Police swoop

By Candice Boyle
MORE than 60 people were arrested in a covert five-day police operation in Footscray.
Operation Frenzy was part of the Footscray Police’s commitment to cleaning up the central business district and surrounding streets.
The operation was run by Detective Senior Constables Matthew Kershaw and Brendan O’Mahoney and Sergeant John O’Halloran earlier this month.
Officers from surrounding police stations were drafted in to help in the crackdown.
Early indications are that it has had a profound effect with a 50 per cent reduction in burglaries in the week after the operation.
The operation was declared a success, although with results showing an average of 12.2 arrests a day, Det Sen Const Kershaw said there was a definite need for a continued police presence on the streets.

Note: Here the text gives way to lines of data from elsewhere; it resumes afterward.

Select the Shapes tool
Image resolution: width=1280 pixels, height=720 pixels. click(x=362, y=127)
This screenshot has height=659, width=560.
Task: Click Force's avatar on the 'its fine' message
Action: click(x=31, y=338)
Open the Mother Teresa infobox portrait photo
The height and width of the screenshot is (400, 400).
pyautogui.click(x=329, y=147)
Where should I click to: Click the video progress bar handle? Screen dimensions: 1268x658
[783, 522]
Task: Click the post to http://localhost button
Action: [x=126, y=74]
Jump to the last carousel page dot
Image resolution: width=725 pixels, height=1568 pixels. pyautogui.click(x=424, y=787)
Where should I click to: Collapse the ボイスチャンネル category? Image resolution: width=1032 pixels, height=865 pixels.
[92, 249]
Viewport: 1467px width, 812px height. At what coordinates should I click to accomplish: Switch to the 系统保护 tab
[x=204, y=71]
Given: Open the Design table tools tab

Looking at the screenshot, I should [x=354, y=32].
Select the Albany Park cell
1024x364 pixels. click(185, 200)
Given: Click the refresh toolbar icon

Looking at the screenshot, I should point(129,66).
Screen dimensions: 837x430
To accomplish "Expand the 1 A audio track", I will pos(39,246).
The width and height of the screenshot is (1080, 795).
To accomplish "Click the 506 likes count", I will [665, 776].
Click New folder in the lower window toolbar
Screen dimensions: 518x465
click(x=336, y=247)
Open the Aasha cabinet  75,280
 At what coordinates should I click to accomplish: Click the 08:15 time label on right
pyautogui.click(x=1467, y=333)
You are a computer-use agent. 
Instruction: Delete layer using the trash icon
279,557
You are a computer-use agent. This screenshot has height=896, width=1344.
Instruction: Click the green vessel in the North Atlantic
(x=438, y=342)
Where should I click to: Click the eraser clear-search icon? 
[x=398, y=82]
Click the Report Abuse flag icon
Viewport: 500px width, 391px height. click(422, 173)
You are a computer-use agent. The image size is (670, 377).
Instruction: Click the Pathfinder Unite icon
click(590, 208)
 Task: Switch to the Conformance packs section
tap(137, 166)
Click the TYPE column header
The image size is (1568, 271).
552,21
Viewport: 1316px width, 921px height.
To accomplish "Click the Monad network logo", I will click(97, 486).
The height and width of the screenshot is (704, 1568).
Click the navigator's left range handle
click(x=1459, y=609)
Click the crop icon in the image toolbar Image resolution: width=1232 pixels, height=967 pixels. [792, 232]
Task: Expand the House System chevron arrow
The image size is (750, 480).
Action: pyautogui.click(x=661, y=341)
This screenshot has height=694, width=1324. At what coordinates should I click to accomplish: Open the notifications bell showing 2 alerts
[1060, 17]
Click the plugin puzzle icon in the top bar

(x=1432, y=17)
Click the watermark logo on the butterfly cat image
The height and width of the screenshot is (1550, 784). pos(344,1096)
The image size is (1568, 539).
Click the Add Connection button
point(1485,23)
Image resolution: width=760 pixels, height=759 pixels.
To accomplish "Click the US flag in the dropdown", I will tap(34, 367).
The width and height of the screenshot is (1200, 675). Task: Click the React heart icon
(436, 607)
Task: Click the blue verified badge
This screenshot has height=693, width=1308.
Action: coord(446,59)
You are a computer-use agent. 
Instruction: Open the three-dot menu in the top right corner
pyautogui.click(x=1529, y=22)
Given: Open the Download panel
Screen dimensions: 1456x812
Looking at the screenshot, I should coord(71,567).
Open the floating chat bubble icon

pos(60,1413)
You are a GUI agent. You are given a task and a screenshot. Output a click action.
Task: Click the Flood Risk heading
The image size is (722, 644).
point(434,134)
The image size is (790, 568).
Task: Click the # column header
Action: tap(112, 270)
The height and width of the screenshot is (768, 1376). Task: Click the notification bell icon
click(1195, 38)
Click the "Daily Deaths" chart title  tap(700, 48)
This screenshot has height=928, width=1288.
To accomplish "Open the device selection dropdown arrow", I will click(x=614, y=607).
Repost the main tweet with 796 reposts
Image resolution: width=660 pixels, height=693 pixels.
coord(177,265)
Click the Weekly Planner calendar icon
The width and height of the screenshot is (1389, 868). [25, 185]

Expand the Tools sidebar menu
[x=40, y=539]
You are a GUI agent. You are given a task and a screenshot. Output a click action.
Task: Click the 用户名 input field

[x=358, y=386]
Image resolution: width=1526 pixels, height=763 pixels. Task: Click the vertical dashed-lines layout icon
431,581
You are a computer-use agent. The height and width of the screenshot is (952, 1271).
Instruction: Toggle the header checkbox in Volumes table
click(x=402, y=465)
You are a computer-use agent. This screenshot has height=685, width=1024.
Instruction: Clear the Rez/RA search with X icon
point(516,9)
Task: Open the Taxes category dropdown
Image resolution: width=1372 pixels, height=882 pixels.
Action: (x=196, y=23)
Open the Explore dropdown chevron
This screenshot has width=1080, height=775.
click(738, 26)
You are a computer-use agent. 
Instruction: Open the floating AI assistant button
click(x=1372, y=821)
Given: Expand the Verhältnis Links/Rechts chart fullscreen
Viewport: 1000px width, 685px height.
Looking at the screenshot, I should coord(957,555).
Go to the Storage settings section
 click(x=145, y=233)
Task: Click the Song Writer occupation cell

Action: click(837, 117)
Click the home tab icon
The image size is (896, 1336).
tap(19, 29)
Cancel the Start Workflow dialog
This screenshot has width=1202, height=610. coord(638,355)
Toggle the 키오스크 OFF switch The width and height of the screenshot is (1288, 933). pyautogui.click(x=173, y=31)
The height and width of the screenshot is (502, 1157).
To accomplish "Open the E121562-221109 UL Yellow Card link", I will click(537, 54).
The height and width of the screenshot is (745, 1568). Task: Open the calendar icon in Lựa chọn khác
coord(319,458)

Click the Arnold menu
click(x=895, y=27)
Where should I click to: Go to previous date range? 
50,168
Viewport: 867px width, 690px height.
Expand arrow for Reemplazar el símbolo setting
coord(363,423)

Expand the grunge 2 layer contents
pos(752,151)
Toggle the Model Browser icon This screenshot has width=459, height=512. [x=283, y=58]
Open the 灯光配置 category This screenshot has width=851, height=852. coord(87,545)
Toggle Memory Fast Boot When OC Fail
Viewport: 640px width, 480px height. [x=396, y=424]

“The results exceeded expectations. It shows that when you put resources into something just what you can get out.
“But we can’t run an operation like this every week, unfortunately you can only put out the resources you have,” he said.
The operation targeted street offences including serious assaults, burglary and theft, theft of motor vehicle, theft from motor vehicle and various drug-related offences including trafficking, possession and cultivation.
Police executed four drug-related warrants and issued 31 penalty notices for traffic offences and drinking in public during the operation.
Police also recommended that nine people arrested on drug charges be banned from entering the Maribyrnong City Council limits.
Det Sen Const Kershaw said the recommendations were made under the Persons for Project Reduction agreement that was introduced by police last year.
The agreement allows police to request people from outside the council limits who are charged with drug offences be banned from returning into the council area as part of the bail conditions imposed by a magistrate.
“It is a way of curbing the drug problem and trying to do something about it and help keep traders from losing business,” he said.
Det Sen Const Kershaw said police would be attempting to run similar operations in the future in an effort to keep the crime figures recorded down.